ソ連脅威論が高まっていた頃、日本では「白旗と赤旗を掲げてソ連に降伏するしかない」との主張が一定の支持を得ていた。降伏の後に待つのは「圧政と虐殺」であることに想像力が働かなかった。
前回振り返った「関・森嶋論争」から少したった頃、著名な憲法学者が学会のシンポジウムで「半分は冗談ながら」と断りながら、次のように発言した。
「仮に、どこかの国が大軍をわが国に差し向けてきたとしても、その軍隊のメンバーが、日本の自由で積極的な創造作業によって、文化の花咲くありさまを見て、日本の文化に尊敬の念を抱き、ここから学んで帰るものが多いと思うほどになったとすれば、あたかも国費留学生を送りこんできたような結果となるかもしれない。
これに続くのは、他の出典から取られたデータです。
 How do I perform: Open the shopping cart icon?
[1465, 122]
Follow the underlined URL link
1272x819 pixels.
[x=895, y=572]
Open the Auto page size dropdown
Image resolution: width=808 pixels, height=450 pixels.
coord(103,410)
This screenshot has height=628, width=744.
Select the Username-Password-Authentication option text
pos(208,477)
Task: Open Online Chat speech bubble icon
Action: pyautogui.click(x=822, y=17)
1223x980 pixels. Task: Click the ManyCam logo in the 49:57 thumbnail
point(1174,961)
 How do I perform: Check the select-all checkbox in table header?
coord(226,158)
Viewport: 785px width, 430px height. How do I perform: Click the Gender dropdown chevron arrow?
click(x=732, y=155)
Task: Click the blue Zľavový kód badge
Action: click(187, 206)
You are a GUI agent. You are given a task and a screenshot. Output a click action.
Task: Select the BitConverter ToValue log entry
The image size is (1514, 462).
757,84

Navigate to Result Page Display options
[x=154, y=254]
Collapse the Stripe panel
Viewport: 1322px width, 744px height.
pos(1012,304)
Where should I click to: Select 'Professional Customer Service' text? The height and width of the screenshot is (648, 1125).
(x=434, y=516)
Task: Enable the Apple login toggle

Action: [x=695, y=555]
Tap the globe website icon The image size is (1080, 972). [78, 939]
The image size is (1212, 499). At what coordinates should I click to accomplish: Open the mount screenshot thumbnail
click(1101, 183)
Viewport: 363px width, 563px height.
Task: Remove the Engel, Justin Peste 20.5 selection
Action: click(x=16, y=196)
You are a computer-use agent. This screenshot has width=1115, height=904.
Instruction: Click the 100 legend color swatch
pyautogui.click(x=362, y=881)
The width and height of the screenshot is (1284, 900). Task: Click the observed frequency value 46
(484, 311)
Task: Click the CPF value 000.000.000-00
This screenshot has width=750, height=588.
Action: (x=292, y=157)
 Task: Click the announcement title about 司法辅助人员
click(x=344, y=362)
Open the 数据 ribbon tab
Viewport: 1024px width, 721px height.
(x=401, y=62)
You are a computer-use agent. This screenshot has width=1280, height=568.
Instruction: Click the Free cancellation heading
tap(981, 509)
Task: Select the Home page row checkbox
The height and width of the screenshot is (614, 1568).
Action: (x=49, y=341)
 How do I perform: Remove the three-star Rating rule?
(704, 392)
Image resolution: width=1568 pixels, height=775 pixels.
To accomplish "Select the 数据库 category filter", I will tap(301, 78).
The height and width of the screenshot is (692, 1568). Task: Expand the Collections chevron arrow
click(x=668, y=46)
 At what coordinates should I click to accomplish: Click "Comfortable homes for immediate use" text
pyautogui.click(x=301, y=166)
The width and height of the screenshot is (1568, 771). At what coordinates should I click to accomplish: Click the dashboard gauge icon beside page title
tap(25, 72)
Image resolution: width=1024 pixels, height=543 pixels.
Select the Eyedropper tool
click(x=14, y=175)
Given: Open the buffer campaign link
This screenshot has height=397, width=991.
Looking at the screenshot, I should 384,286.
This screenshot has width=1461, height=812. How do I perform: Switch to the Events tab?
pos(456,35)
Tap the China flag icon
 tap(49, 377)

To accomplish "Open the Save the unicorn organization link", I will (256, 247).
…要は占領軍を文化の虜(とりこ)にし、文化の波に浸らせるような、誇りうる文化を平時から積み重ねておくことこそが、潜水艦や飛行機やミサイルなどを整えるよりほかに、決定的に重要な意味をもつものではなかろうかいうことです」(『ジュリスト』1982年2月1日号)。
東大法学部の小林直樹教授の発言だ。今はウクライナで、かつては満州や樺太・千島列島で住民に虐殺や性的暴行、略奪を行う(行った)ロシア兵(ソ連兵)を、北海道侵攻の際に国費留学生のように迎えるべきであり、防衛努力は必要ないというのだ。これは少なからず共有されていた当時の知識人の認識だったが、現在も大きくは変わっていない。